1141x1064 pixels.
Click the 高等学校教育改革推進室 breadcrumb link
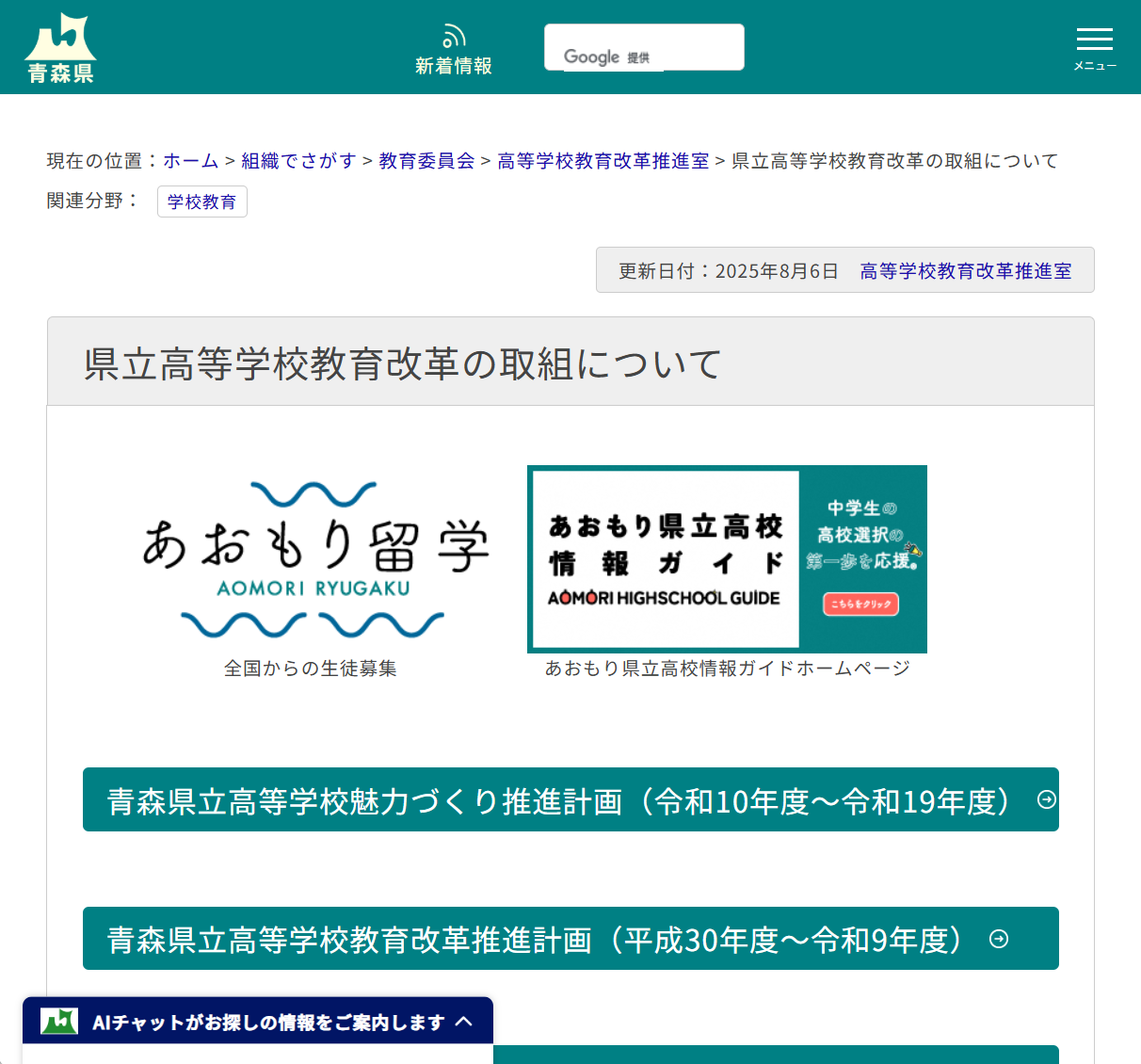603,161
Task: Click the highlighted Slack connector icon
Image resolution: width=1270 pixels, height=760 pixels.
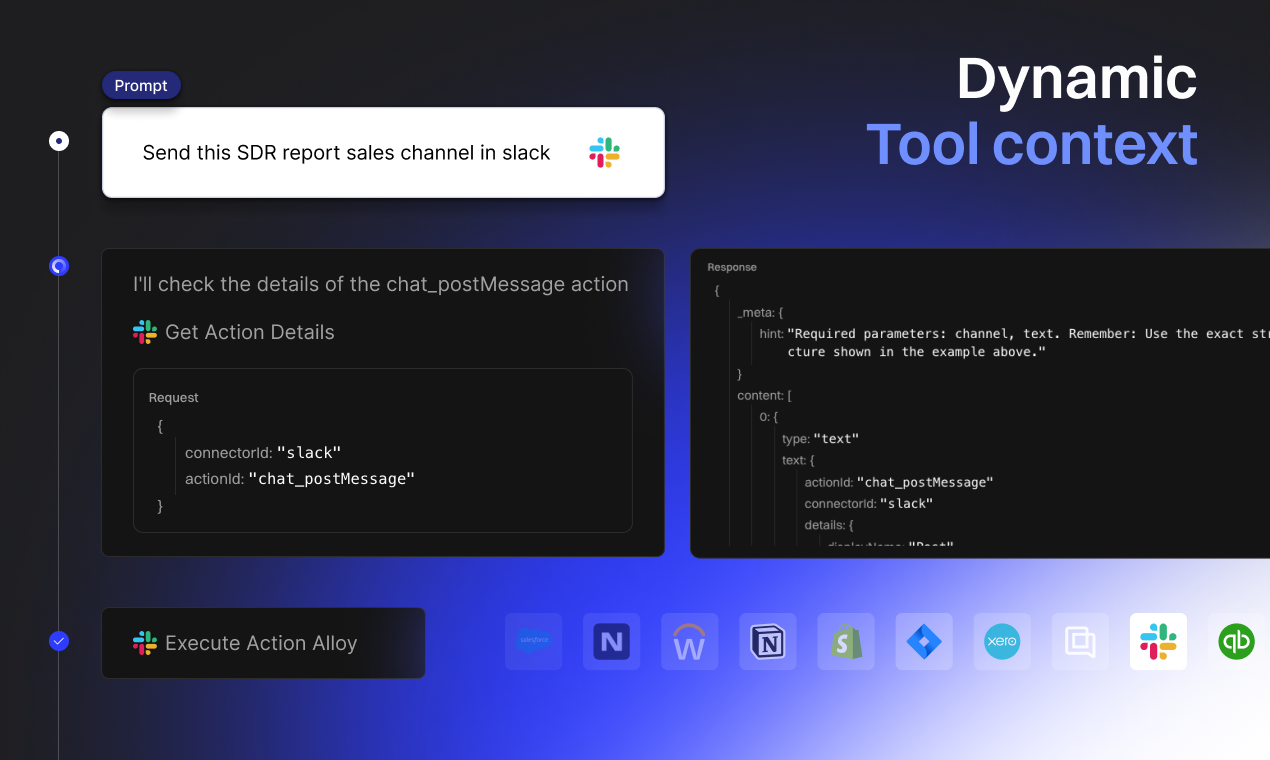Action: tap(1158, 642)
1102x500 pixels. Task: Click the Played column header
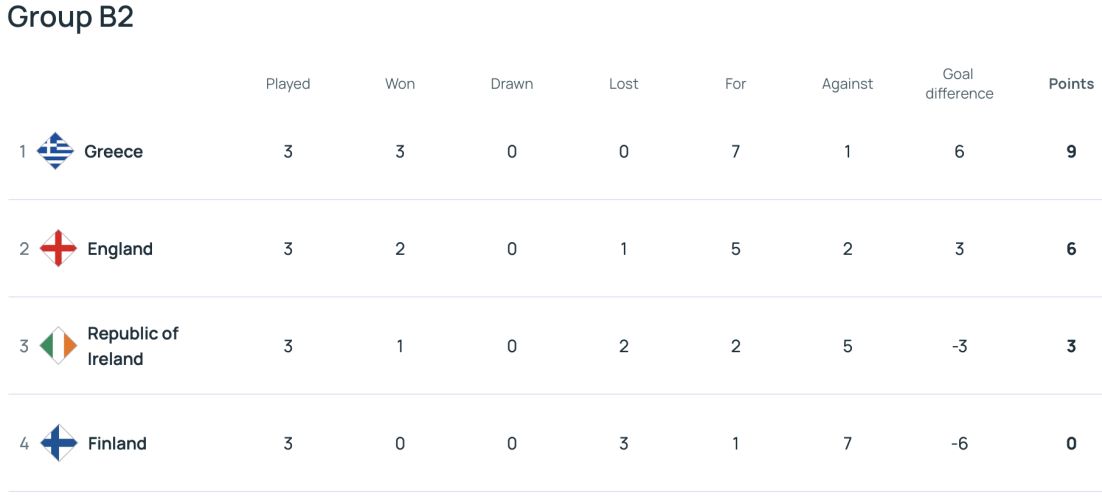(x=288, y=84)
================
■ EXERCISE PROMPT: Your answer must be the lines from the one containing "Image resolution: width=1270" through the final line of the entries, duplicated exactly, with both ends kept and all pictures left out.

■ THE COMPLETED TASK:
Image resolution: width=1270 pixels, height=760 pixels.
Action: tap(1158, 642)
1102x500 pixels. Task: Click the Played column header
(x=288, y=84)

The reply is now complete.